A Link Between In Vitro Fertilization and Childhood Cancer: Does It Matter?
/A small, but significantly increased risk of childhood cancer among children conceived by IVF may concern potential parents.
In vitro fertilization is a stressful process for potential parents, with costs measured in emotional turmoil, medication side effects, and thousands or tens-of-thousands of dollars. Against that backdrop, a new study appearing in JAMA Pediatrics adds to the stress by linking the procedure to a small, but significantly increased risk of childhood cancer.
This is the first US study to really tackle this issue.
Researchers undertook the herculean task of linking the Society of Assisted Reproductive Technology and Clinical Outcomes database (which contains about 90% of all IVF treatments in the US) to state-level birth and cancer registries.
In the end, that added up to 275,686 kids conceived via IVF. Over around four-and-a-half years of follow-up, 321 of those kids developed cancer. That’s 1 out of 858 kids.
That’s a small number, though not as small as any of us would like. The researchers used similar methods to identify 2.2 million kids born without IVF. In that group, the rate of cancer was one in 1100 kids.
That difference – 1 out of 858 versus 1 out of 1100 just made our standard cutoff for statistical significance. The authors zeroed in on hepatoblastoma and embryonal cell cancers as potentially driving the overall association.
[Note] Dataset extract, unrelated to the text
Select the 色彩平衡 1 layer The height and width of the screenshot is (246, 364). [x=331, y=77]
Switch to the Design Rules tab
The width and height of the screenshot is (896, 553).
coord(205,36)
Now of course there are many factors that differed between the kids conceived via IVF and those that weren’t.
Their moms were substantially older, more educated and more likely to be white. The researchers adjusted for these factors but point out that there is no real way to tell whether the increased cancer risk is due to something about IVF or related to the underlying infertility problem in the first place.
But let’s do a thought experiment – what if it is due to IVF. Does it matter?
Studies like this face an implicit problem of interpretation because using IVF versus not using IVF is not really a choice like choosing drug A over drug B is. Like, for couples who are worried about childhood cancer, what are we saying – just don’t have a kid at all?
Put it this way – using the data in this study I can calculate that to prevent one cancer in a kid under 10, you’d have to stop 3400 successful IVF treatments. I feel like that’s throwing out the baby with the bathwater.
Maybe the results mean we need to be more vigilant about kids who are conceived by IVF? The authors state as much in their conclusion saying:
But… should we? Probably not. Frankly, I’m not even sure what kind of continued follow-up is being implied here. Routine screening CT scans for hepatoblastoma? The risk of such a strategy in terms of stress, false-positives, and of course costs would seem to me to really outweigh the benefits.
No, studies like this can really only be said to be a first step in finding some pathway that will teach us more about childhood cancers – and that’s what interests me. What can the biology of infertility and IVF teach us about cancer in general, so we can reduce the risk of childhood cancer for everyone?